The Wazir Khan Mosque (Urdu: مسجد وزیر خان ) is 17th century mosque located in the city of Lahore, province of Punjab. Construction of Wazir Khan Mosque began in 1634 A.D, and was completed in 1641 A.D during the reign of Shah Jahan. Wazir Khan Mosque is renowned for its intricate faience tile work known as kashi-kari, as well as its interior surfaces that are almost entirely embellished with elaborate Mughal-era frescoes.

The mosque was commissioned by the chief physician to the Mughal Court, Ilam-ud-din Ansari, who was known as Wazir Khan. He later became the Subedar, or Viceroy of Punjab, and commissioned several monuments in Lahore. He commissioned the Wazir Khan mosque in 1634 (A.D) in order to enclose the tomb of Miran Badshah, an esteemed Sufi saint whose tomb now lies in the courtyard of the mosque.

The mosque's interior was richly embellished with frescoes while the exterior of the mosque was lavishly decorated with intricate Persian- style Kashi-kari tile work.

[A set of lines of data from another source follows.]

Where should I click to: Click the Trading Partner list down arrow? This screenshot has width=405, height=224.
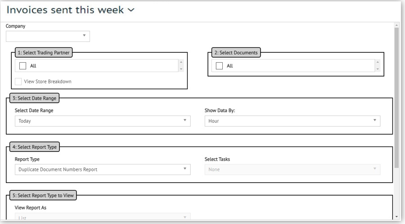181,69
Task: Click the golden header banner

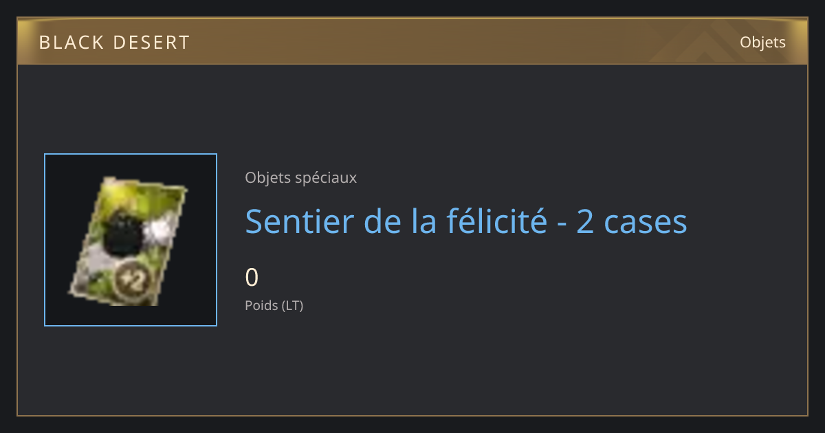Action: (413, 42)
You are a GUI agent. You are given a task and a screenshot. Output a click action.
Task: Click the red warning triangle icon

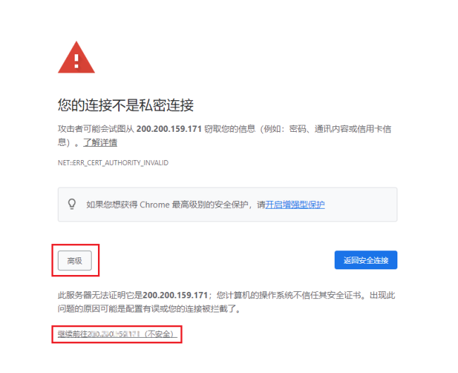click(x=76, y=58)
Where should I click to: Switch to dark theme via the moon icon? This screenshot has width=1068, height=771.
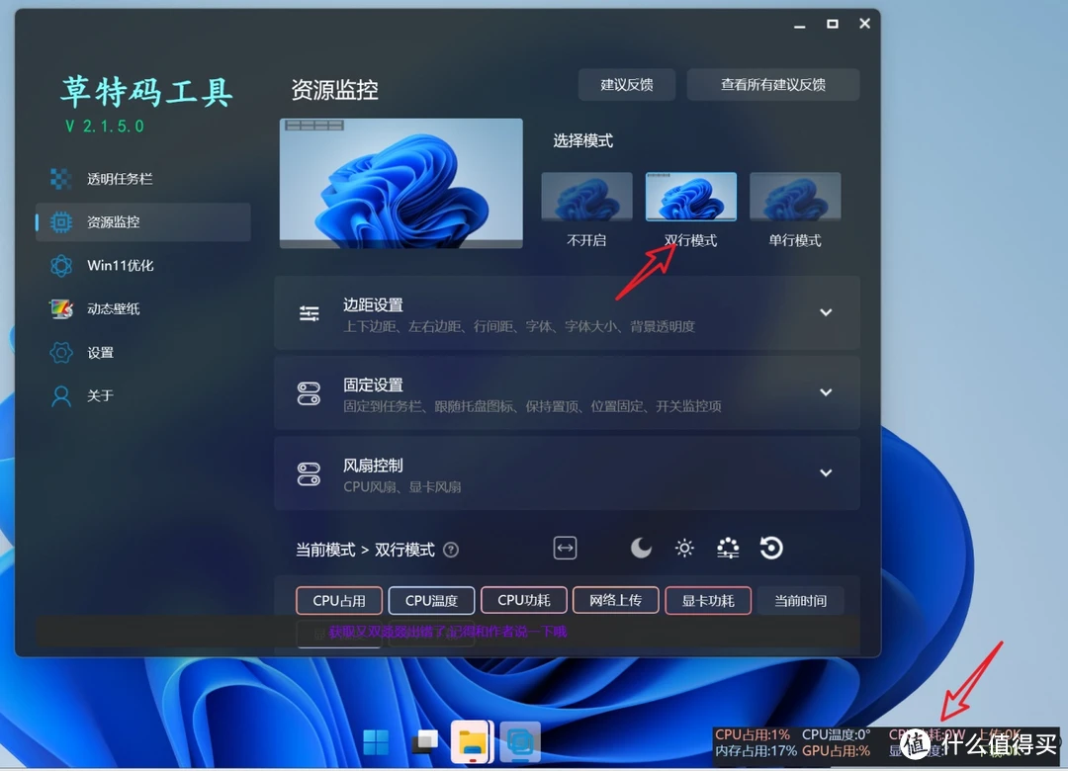641,548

Wazir Khan's mosque superseded the older Maryam Zamani Mosque as the Lahore main mosque for congregations Friday prayers. Wazir Khan's mosque was part of a larger complex that included a row of shops traditionally reserved for calligraphers and bookbinders, and the town square in front of the mosque's main entrance.

The mosque is built on an elevated plinth, with the main portal opening onto the Wazir Khan Chowk. Its outer perimeter measures 279 Ft (85 m) by 159 feet (48 m), with the long axis parallel to the Shahi Guzargah. It was built with bricks laid in kankar lime.

The main prayer hall is richly embellished with Mughal frescoes. The mosque's prayer hall is approximately 130 Ft long and 42 Ft wide. It is divided into five sections aligned into a single long aisle running north to south. The central section of the prayer hall is topped by a 31 feet tall dome with a diameter of 23 feet resting upon four arches that form a square pavilion ---- a Persian architectural form known as a "Char Taq". The remaining compartments in the prayer hall are topped by a 21 feet tall dome with a diameter of 19 feet, built in a style similar to that of the earlier Lodhi dynasty. The northern most and southern most compartments also contain small cells which house spiral staircases that lead to the rooftop. Walls of the prayer hall's interior are also decorated with calligraphy in both Arabic and Persian. Each wall si divided further, and contain unique mosaic designs.

The mosque is listed as the Protected Heritage Monuments of the Archaeology Department of Punjab. In 1993 the site was added to UNESCO's tentative list for world heritage site status.